Reaching around me, he opens the door and gestures into the cabin. “I thought you might say that, so I’ll remind you that going into early labor on a ship with no real medical team could be a disaster. What if something went wrong and you were still days from reaching land?”
He has a point, but I don’t tell him that.
“And you haven’t used your original passport since you arrived in Ireland twelve years ago. It’s possible Yakov is no longer looking for you, but he wouldn’t forget you either. I also know nobody has crossed him or witnessed his crimes and lived to tell about it. If we’re smart, we’ll assume using your passport will raise a red flag and alert him to where you are.”
“If I stay, it doesn’t change the fact that I don’t want you here,” I tell him, rubbing my lower back. Between the walk and standing here having a conversation I never wanted to start in the first place, it’s aching.
His eyes soften, ever the astute one when it comes to the needs of a woman’s body.
Just not her heart.
“You need to rest, Lass.”
Pointing to the door, I tell him, “And you need to leave.”
He shakes his head. “Never. I’m never leaving again, Jerri.”
Too tired to argue, too tired to continue a conversation that won’t quit unless he wants it to, I wave over my shoulder as I head to the bedroom. “You want to stay where you’re not wanted, Locklin, that’s fine.” Pausing when I reach the doorway, I look over my shoulder at his solid frame, which dwarfs this little abode. “But I haven’t forgiven you. Go see Ness; she’ll be more charitable.”
I don’t wait for his reply. I simply shut the door to what was once my haven, my place of peace.
Peace went out the window the minute I found him on my porch.
Leaning my head against the door, I mumble, “What are you doing, Locklin? Why couldn’t you have just stayed away?”
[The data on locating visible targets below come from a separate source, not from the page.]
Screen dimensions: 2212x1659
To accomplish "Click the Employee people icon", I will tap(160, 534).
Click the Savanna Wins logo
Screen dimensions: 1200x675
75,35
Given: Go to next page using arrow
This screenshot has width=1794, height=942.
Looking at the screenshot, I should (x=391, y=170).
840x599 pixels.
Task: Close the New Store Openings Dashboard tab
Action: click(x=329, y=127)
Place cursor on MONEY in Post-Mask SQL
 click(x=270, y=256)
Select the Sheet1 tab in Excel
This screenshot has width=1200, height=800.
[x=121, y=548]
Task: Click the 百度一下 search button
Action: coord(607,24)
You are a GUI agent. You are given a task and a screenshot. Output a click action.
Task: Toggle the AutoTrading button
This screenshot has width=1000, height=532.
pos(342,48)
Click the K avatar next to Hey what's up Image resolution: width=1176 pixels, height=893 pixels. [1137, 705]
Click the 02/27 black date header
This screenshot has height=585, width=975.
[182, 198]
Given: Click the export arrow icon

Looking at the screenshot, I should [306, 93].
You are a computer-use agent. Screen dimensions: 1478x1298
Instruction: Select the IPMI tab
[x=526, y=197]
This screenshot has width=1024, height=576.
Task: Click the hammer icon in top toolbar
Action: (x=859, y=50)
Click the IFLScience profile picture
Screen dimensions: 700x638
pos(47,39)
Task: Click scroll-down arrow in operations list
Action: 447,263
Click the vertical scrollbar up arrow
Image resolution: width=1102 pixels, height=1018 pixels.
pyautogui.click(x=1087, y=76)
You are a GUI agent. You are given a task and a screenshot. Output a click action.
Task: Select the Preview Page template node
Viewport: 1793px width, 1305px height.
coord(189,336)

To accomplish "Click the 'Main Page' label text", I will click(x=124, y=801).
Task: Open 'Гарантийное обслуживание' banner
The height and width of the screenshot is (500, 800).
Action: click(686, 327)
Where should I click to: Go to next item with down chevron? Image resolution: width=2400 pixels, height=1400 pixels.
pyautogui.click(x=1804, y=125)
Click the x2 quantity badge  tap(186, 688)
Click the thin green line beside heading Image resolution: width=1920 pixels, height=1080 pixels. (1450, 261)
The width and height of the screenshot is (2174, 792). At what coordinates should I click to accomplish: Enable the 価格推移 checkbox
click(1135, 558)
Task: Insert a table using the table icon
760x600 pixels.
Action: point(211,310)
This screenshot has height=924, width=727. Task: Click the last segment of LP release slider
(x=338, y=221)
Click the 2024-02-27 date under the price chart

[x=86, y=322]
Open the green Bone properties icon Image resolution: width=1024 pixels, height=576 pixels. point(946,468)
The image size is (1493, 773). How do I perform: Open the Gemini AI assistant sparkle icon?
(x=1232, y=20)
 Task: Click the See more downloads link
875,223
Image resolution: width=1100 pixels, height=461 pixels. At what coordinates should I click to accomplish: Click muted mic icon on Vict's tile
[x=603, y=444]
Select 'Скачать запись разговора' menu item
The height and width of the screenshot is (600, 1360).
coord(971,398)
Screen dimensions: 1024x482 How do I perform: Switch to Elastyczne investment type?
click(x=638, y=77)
It would have been easier.
After washing my face, I change into my nightshirt and get into bed. Only when the house is quiet and the stars are brightest do I give into my tears.
***
I’ve been lying awake in bed, listening to the sound of pots and pans in the kitchen. Sometimes Nessa comes to cook me breakfast, but I have a feeling it’s not her.
If Ness was here, she’d be talking to herself, or humming.
There’s no humming.
Sleep didn’t come easy last night, and I’m tired, more tired than usual. But apparently that’s the norm when carrying a child.
They suck the life out of you.
There’s no warning when the door to my bedroom opens, which lets me know it’s definitely not Ness. Locklin’s body takes up the better part of the doorway. In one hand, he has a glass of orange juice. In the other, he has a small tray.
“Morning, Lass,” he says, face brighter than yesterday, dressed for the day in a pair of jeans and a grey long-sleeved shirt.
Sitting up in the bed, I lean against the headboard. “What are you doing, Lock?”
He sets the orange juice down on the nightstand and places the tray on my lap. Swallowing thickly, I take in the plate of food.
Egg’s Benny.
“I haven’t quite mastered the poached egg part of this,” he says, waving his hand toward the messy pile of eggs. “In fact, I watched a YouTube video on poached eggs three times, and I think it’s a fucking joke because I did exactly what it said, and they look, well, like that.”
Working hard to keep a straight face, I try not to laugh. “I’m sure they taste the same as pretty eggs.”
He nods, thinking seriously about it. “You’re probably right.”
Clearing my throat, I ask, “Why aren’t you with Nessa? I told you she wanted to see you.”
He sighs and takes a seat in the chair by my window, angling toward the bed. “I went to see her this morning.” Running his hands through his thick hair, he adds, “She’s not my biggest fan at the moment either, Lass.”